Melatonin alleviates ferroptosis triggered by cadmium via regulating ferritinophagy and iron metabolism in spermatogonia

褪黑素通过调节精原细胞中的铁蛋白自噬和铁代谢来减轻镉引起的铁死亡

Authors：Didi Jia, Wei Huang, Qizi Yin, Han Wang, Ziyue Wang, Mingming Zhang, Wenjing Gong, Rong Wang, Yan Zhu, Yanli Ji

Source：Scientific Reports

DOI: 10.1038/s41598-025-93822-8

Abstract

Melatonin (Mel), a classical antioxidant, has the potential to mediate ferroptosis.
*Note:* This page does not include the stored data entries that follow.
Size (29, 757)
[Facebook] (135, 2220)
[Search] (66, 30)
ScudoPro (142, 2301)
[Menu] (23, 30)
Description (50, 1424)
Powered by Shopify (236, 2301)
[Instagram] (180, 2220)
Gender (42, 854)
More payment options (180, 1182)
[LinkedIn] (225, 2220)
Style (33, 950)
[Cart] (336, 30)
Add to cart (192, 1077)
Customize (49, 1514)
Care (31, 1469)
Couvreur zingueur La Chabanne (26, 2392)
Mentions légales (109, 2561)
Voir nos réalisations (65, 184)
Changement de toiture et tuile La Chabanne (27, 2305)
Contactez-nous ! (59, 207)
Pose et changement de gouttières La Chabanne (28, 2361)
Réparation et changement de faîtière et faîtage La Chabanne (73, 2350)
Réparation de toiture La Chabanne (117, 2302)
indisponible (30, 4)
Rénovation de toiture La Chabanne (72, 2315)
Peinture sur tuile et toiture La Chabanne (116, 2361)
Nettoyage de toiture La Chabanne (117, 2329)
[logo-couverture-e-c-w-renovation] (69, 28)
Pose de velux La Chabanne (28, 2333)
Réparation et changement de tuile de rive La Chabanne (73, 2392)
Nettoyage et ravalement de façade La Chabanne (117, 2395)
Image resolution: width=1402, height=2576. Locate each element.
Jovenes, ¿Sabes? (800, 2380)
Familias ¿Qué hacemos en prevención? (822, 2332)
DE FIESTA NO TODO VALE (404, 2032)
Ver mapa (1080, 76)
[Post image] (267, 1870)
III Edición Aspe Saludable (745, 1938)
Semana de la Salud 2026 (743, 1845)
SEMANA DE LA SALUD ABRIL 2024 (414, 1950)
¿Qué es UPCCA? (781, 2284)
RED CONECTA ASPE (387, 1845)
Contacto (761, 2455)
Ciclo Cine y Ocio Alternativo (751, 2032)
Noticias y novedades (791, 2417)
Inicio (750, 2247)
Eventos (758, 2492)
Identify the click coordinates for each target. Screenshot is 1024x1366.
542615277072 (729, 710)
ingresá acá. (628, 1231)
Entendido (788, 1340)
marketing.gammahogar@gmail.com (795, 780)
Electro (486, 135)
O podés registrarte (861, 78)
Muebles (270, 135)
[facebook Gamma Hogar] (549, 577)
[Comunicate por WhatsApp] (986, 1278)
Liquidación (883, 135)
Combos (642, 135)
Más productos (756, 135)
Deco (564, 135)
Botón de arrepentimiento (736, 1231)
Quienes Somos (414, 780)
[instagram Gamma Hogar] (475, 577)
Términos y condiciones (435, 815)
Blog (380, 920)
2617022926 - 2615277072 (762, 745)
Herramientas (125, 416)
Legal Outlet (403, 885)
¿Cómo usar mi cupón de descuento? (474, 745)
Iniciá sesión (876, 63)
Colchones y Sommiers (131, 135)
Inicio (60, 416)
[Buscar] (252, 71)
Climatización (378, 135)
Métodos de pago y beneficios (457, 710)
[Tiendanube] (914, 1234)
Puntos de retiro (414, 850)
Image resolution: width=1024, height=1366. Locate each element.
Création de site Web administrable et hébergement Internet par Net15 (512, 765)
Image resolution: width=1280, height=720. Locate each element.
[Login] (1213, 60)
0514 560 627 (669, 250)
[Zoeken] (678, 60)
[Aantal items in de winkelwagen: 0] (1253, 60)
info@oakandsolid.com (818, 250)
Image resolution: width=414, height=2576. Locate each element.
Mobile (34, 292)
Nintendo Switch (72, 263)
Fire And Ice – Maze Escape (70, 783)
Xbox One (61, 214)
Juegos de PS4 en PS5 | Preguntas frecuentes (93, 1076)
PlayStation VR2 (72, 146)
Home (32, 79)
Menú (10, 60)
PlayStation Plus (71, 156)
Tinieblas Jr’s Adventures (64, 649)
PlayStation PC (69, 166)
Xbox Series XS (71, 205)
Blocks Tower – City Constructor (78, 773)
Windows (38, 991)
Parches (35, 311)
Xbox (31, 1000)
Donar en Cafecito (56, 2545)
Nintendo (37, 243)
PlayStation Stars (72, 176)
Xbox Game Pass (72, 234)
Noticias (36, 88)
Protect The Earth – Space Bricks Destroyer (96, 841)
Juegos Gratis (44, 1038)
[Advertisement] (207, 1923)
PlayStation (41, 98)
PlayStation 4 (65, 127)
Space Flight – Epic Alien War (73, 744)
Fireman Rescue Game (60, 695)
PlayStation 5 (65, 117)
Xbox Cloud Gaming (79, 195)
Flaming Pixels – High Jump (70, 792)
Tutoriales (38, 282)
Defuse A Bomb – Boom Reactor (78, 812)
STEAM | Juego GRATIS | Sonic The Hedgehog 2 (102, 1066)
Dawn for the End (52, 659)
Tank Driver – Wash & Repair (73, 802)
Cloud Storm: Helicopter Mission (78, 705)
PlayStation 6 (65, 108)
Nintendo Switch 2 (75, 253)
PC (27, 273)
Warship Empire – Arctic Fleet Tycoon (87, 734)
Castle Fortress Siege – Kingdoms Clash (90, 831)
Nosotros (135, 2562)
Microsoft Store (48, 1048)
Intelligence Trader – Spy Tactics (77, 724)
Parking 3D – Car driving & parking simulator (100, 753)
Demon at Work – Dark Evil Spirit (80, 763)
Cadmium (Cd) poses a substantial threat to the male reproductive system, as it can induce testicular injury by triggering ferroptosis. The study aimed to explore the protective role and mechanism of Mel in Cd-induced ferroptosis in spermatogonia (spg). Our results demonstrated that Cd disrupted the mitochondrial ultrastructure and induced more autophagosomes in spg. Exposure to Cd resulted in a reduction of the mitochondrial membrane potential of the cells. The transcriptomics analysis revealed significant differences in gene expression associated with ferroptosis and autophagy. Mel could reverse the changes caused by Cd in the genes mentioned above. Furthermore, Cd increased cellular iron content and elevated reactive oxygen species levels, which induced oxidative stress in spg. Mel pretreatment reduced iron accumulation and oxidative damage caused by Cd exposure. Additional studies demonstrated that Cd exposure activated NCOA4-mediated ferritinophagy in spg. Mel pretreatment, as anticipated, inhibited the increased the mRNA and protein expression of ATG5, LC3B, and NCOA4 caused by Cd, ameliorated Cd-caused iron overload and oxidative stress, and protected spg from ferroptosis. Our study provides a therapeutic basis for the use of Mel to treat Cd-induced testicular injury.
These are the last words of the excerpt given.